Issue(s): “Dearing . . . claims that the district court erred in permitting a jury instruction that allowed a finding of guilt based upon reckless indifference rather than willful intent.” Id. at *4. “Dearing . . . asserts that a second instruction effectively lowered the mens rea requirement from willfulness to recklessness.”
Held: “We hold that the phrasing of this additional instruction was not erroneous and did not effectively relieve the government of its burden of proving that Dearing’s actions were willful. . . .” Id. at *5. “We have repeatedly held that the intent to defraud may be proven through reckless indifference to the truth or falsity of statements.” Id. “[T]he ‘reckless indifference’ instruction that Dearing challenges was tethered to the ‘specific intent to defraud’ element, which the government was required to prove in addition to the first element. Therefore its inclusion did not negate the separate instruction that to convict, the jury had to find that Dearing acted ‘knowingly and willfully.’” Id. (emphasis in original).

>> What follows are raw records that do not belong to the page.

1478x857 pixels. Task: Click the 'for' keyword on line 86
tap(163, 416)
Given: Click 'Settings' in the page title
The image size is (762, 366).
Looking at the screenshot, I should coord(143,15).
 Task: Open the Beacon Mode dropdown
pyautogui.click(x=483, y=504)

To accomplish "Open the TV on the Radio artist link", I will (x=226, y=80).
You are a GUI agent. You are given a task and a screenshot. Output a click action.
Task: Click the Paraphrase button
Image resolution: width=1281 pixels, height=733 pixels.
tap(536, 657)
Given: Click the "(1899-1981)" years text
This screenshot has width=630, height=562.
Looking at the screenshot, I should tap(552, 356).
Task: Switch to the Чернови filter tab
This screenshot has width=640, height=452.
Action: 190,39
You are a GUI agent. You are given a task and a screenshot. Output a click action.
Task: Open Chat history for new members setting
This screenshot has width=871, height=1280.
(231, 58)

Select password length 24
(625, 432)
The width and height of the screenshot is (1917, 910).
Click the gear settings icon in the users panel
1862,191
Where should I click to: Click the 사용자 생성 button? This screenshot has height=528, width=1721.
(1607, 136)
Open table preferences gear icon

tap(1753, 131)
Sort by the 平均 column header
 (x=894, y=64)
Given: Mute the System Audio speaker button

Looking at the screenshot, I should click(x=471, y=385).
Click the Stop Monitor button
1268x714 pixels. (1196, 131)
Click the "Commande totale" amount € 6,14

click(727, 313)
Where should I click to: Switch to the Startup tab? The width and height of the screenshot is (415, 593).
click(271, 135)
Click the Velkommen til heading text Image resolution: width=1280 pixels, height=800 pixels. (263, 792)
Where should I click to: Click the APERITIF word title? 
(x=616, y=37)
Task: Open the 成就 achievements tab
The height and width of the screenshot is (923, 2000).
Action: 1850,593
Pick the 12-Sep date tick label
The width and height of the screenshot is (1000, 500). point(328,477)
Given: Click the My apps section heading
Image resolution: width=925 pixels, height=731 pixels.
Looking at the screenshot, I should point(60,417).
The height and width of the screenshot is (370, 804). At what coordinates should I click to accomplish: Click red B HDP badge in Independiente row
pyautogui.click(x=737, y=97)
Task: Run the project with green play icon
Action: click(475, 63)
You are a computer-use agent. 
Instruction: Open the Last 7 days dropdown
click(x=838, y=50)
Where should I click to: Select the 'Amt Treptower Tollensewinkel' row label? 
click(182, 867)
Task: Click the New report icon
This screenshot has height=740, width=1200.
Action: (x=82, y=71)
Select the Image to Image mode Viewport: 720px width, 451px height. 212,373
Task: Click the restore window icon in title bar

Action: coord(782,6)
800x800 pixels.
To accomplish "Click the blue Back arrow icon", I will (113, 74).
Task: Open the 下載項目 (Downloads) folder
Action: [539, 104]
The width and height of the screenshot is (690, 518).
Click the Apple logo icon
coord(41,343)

Of Note: Buried in Dearing is some bad law for white collar and fraud cases – and it doesn’t help that the analysis isn’t the model of clarity. The specific instruction at issue was a definition of “intent to defraud.” Id. at *4. The contested instruction allowed the government to show “intent to defraud” by proving the defendant acted with “reckless indifference to the truth or falsity of the statements.” Id. Dearing persuasively argued that this means that a defendant who acted with reckless indifference could be convicted of the crime of knowingly and willfully executing a scheme to defraud. In rejecting this argument, Judge Hall relied on a footnote from a prior Ninth Circuit case for the proposition that a “reckless indifference” instruction can support a securities fraud conviction. Id. at *5, quoting United States v. Tarallo, 380 F.3d 1174, 1189 & n.5 (9th Cir. 2004).
Backdating folks, take note: Dearing solidifies a suspect trend in law, that allows the “willful” element to be satisfied by mere reckless indifference in fraud cases (including securities fraud). See Tarralo, 380 F.3d at 1188-89. This doesn’t make sense – willful action, and reckless indifference, are traditionally very different mental states. This deteriorating mens rea trend in fraud cases is fertile ground for a law review article, and cries out for a cert. petition.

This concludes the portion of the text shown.